Caught up in the whirlwind of romance, and confident that he’s good for the money, the women take out loan after loan in their own names. Repeated promises that he’ll refund the money fall through. One victim took out €250,000 in loans before she finally wised up to what was happening. 

If this were the plot to a movie (and not a real-life documentary) it would be too farfetched for words. One is left stunned by the scale and magnitude of the financial damage Leviev has caused (an estimated 10 million). Equally disconcerting is the extent to which he was able to dupe so many women over such a long period of time without ever being caught. 

Complying with someone’s wishes for fear that they’ll leave you is the biggest red flag of all- Michela Spiteri

You’re probably reading this and thinking that you’d never have fallen for the Tinder swindler. And perhaps you’re even berating these women – silently, of course – for being so gullible. I’m not on Tinder and, indeed, find the very idea quite horrifying. I’m also allergic to men dripping designer clothes, whose idea of cool is to pose for photographs on super yachts, helicopters or up against the bonnet of a flashy car.

But that is neither here nor there.
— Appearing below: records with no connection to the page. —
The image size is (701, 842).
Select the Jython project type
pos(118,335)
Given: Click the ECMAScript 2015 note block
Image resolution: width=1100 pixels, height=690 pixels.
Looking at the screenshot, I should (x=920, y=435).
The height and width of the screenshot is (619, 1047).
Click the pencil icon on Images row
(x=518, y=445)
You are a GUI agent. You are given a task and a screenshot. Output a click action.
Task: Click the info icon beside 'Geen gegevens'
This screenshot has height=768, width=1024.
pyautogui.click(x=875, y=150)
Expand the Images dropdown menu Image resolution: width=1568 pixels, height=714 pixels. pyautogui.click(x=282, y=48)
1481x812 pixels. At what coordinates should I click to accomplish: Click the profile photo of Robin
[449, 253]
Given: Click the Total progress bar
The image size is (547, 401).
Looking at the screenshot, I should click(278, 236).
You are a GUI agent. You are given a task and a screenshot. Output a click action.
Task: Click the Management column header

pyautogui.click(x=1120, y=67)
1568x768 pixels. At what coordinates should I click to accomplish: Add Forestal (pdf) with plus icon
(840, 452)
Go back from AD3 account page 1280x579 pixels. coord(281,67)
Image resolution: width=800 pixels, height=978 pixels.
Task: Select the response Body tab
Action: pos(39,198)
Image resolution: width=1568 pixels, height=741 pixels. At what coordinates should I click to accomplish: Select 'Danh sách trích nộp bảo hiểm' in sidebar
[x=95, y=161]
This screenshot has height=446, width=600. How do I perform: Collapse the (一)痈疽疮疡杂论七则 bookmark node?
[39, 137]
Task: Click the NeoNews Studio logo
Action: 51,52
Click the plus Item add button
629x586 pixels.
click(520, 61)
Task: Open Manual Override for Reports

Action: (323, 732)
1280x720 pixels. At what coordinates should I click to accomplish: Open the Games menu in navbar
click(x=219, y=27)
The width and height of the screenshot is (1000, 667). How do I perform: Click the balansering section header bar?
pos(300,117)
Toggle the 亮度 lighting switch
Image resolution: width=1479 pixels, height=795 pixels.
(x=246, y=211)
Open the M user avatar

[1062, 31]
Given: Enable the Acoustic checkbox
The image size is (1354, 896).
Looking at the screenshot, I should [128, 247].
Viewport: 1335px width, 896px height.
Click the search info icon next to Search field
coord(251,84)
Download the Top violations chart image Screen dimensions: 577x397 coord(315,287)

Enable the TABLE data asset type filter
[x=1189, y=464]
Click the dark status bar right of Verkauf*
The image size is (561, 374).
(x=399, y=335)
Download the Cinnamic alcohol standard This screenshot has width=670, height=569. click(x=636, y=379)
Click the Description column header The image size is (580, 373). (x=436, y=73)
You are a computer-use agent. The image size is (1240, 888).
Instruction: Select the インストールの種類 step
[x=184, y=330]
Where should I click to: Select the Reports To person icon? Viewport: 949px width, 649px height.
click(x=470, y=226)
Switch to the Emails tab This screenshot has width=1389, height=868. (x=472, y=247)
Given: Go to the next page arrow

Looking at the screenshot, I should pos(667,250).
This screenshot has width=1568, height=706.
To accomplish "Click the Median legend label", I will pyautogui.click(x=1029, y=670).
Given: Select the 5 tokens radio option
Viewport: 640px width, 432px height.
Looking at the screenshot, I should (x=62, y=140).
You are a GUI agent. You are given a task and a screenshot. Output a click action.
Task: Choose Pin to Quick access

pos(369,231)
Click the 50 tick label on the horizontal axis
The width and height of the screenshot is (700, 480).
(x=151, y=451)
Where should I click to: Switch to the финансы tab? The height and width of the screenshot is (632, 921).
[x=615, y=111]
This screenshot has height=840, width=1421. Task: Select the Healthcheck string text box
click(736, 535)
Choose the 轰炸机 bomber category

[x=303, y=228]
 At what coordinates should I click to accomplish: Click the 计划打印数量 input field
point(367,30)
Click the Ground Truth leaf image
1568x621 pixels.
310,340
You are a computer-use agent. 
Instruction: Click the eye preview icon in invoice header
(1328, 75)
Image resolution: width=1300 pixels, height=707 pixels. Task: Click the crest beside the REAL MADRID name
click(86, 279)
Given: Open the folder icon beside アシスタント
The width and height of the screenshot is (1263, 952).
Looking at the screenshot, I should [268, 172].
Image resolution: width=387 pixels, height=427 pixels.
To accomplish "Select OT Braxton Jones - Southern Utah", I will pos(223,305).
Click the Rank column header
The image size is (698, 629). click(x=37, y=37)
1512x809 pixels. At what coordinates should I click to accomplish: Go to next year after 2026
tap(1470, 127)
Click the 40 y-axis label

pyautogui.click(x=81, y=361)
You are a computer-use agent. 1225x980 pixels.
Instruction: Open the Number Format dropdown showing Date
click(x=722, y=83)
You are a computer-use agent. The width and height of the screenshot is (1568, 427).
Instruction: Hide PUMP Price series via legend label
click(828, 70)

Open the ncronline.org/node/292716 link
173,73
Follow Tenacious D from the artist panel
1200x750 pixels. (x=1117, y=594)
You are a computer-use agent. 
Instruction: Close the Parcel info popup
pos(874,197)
I think it is safe to say that we are all guilty, to some degree, of ignoring red flags. And speaking of heirs to fortunes and red-flags, I can’t resist a passing reference to Prince Andrew – the Duke of York and member of the British Royal family to boot. He’s not only been red-flagged but also red-carded, although he’s lucky enough to have a mother who can afford to bail him out and make the nasty smell go away.

Quite frankly, many of us will have stayed in relationships we should have left months, or even years, before. It matters little that we weren’t subjected to extortion and bankruptcy.

The main point – and this concerns women mostly – is that some of us were lumped (dumped?) with a far worse deal than emotional and financial bankruptcy. A few were even robbed of their lives.

Despite my own misgivings about dating apps, I realise that many men and women use them successfully and even go on to find lasting happiness. Still, in a world of creeps and conmen, perverts and predators, serial killers and sex maniacs, abductors and arseholes, where we scrupulously lock our cars and our homes and instal state-of-the-art home security systems, the idea of getting dressed up to go out on a date with a perfect stranger, who may turn out to be any one of those things, is perplexing at best and downright alarming at worst.

That said, the dating app wasn’t really the problem here. The bigger problem is that we have been raised in a culture that has us believe that we are destined to find our soulmate – that there’s one person ‘out there’ who will sweep us off our feet and save us from ourselves.

The bitter truth, of course, is that seeking a soulmate at any cost is actually a pretty sure way to find yourself unhappy and alone. And, yes, sometimes even with a burning hole in your bank account (or worse).

When someone asks you to do something which doesn’t sit right with you, that is a red-flag moment. You should not ignore it. Complying with someone’s wishes for fear that they’ll leave you is the biggest red flag of all. Do the leaving yourself. Run for your life.